Les toilettes du pape
Cesar Charlone
par Helen Faradji
Du cinéma uruguayen ou de l’Uruguay tout court, soyons honnêtes très peu d’échos parviennent jusqu’à nous. Aussi Les toilettes du Pape, qui fut présenté à Cannes en 2007 dans la section Un certain regard, constitue-t-il un très agréable météorite: tombé en terre de festivals et de blockbusters estivaux, ce petit film entendre sans vedettes ni grands moyens, tourné en partie avec des comédiens non professionnels non seulement mérite le détour mais représente peut-être la meilleure raison de se plier au rituel du grand écran cet été.
Nous sommes en 1988 à Melo, une petite ville très pauvre à la frontière de l’Uruguay et du Brésil, dont plusieurs des habitants survivent difficilement en pratiquant à vélo la contrebande de certains produits de base plus faciles à se procurer du côté brésilien. Aussi ces hommes, qui peinent des heures à travers champs et montagnes sur leurs minables montures pour une pitance famélique, voient-ils (tout comme les autres habitants de Melo) le passage annoncé dans leur patelin du Pape Jean-Paul II telle une mine d’or potentielle. La ville s’organise donc pour accueillir « les dizaines, voire les centaines de milliers » de pèlerins attendus et être en mesure de leur offrir la nourriture, les drapeaux, les médailles qu’ils ne manqueront pas de vouloir acheter à cette occasion Mais le petit contrebandier Beto croit avoir trouvé une meilleure idée pour s’enrichir : il construira chez lui des toilettes publiques à même de recevoir dignement contre rétribution les pieux touristes qui désirent se soulager.

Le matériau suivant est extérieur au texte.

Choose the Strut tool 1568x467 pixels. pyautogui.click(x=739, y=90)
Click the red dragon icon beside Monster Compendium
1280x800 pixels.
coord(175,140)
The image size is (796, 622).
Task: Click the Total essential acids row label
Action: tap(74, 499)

Sous ses dehors anecdotiques de farce populaire grinçante, Les toilettes du Pape est en fait une brillante fable politique qui réussit mieux qu’un long exposé théorique à faire la démonstration des liens complexes qui se tissent dans une société donnée entre l’économie, la religion, le travail, la famille, et plus particulièrement à déconstruire avec rigueur et humour la manière dont la mécanique du rêve et de l’espoir (d’aucuns parleraient d’idéologie ) agit sur ces citoyens privés de tout – sauf peut-être des ressources de leur imagination comme le plus puissant narcotique. Heureusement, jamais la dimension « exemplaire » de l’histoire ne prend le pas sur ses qualités proprement humaines, ce qui confère à la fable une profondeur, une résonance et une vérité qui culminent, à la fin du film, dans l’exposé du statut tragique de l’existence sans que, pour autant, le ton en apparence désinvolte du récit ne soit abandonnée. Voilà bien une belle leçon de cinéma et d’économie politique, et d’humilité artistique – en cette maigre moisson cinéphilique de l’été.